Nicccee Find Excellent book!!  Im currently reading Patriots: by James Wesley Rawles


----------



## simimatt (Dec 3, 2013)

Excellent work by Mr. Rawles. In it he explores the possibilities and what ifs of a total collapse of the civilized world that we have come to know and upon which we depend. Imagine, if you will, that the economy spins out of control and takes civilized society with it. Imagine this event making the Great Depression look like a walk in the park. How would one survive or thrive during such a chaotic experience? Can it be done alone? What are the real problems and issues that might need to be overcome? Mr. Rawles novel explores those possibilites. His information is well presented. Obviously a lot of thought and research went into this novel.

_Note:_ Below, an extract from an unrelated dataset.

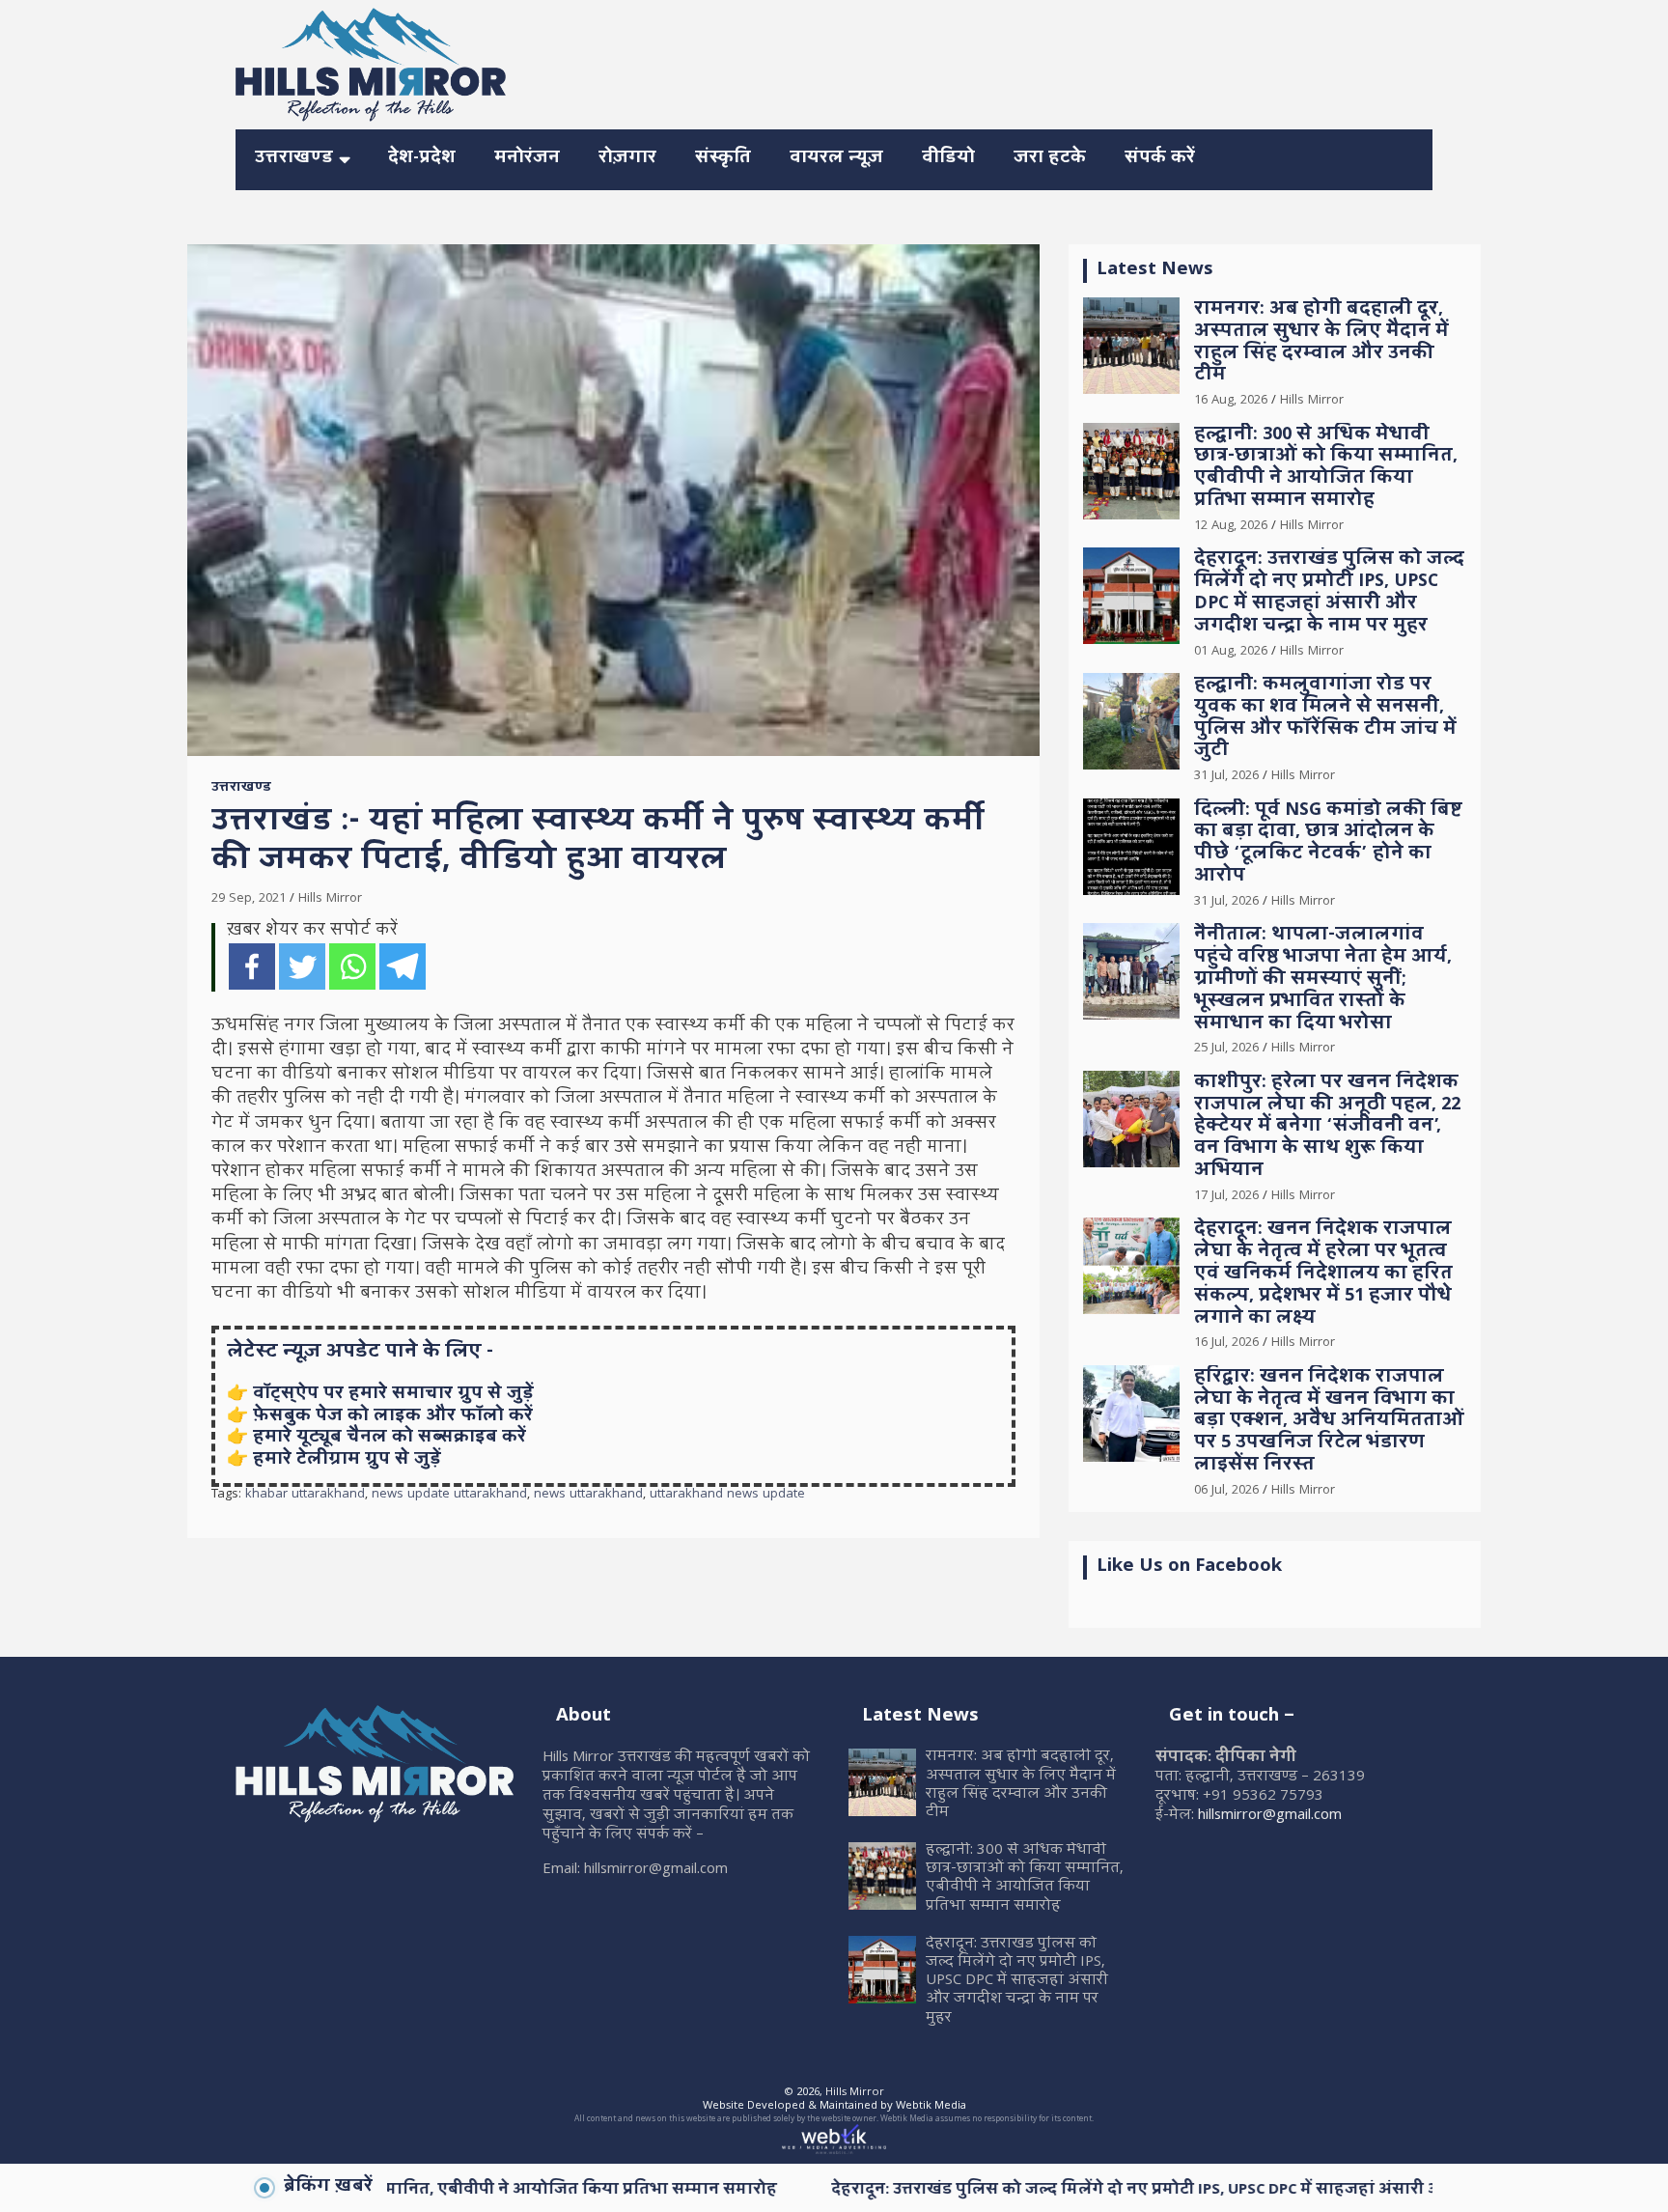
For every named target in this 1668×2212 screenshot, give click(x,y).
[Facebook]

It reads more like a contingency plan and less like some escapist fantasy. It beats any sci-fi novel hands down. I strongly recommend "Patriots" to anyone who's ever wondered what would happen should the day come when they dialed 911 and nobody answered.(Remember Hurricane Andrew and the LA Riots?) Read "Patriots" and find out. It is definitely time well spent. However, let me offer a word of warning. Pick up "Patriots" and you won't want to put it down until its finished!


----------



## Dirk Pitt (Apr 21, 2015)

SPOILER ALERT IF YOU HAVE NOT READ THESE BOOKS I DO DISCUSS SOME ASPECTS HERE.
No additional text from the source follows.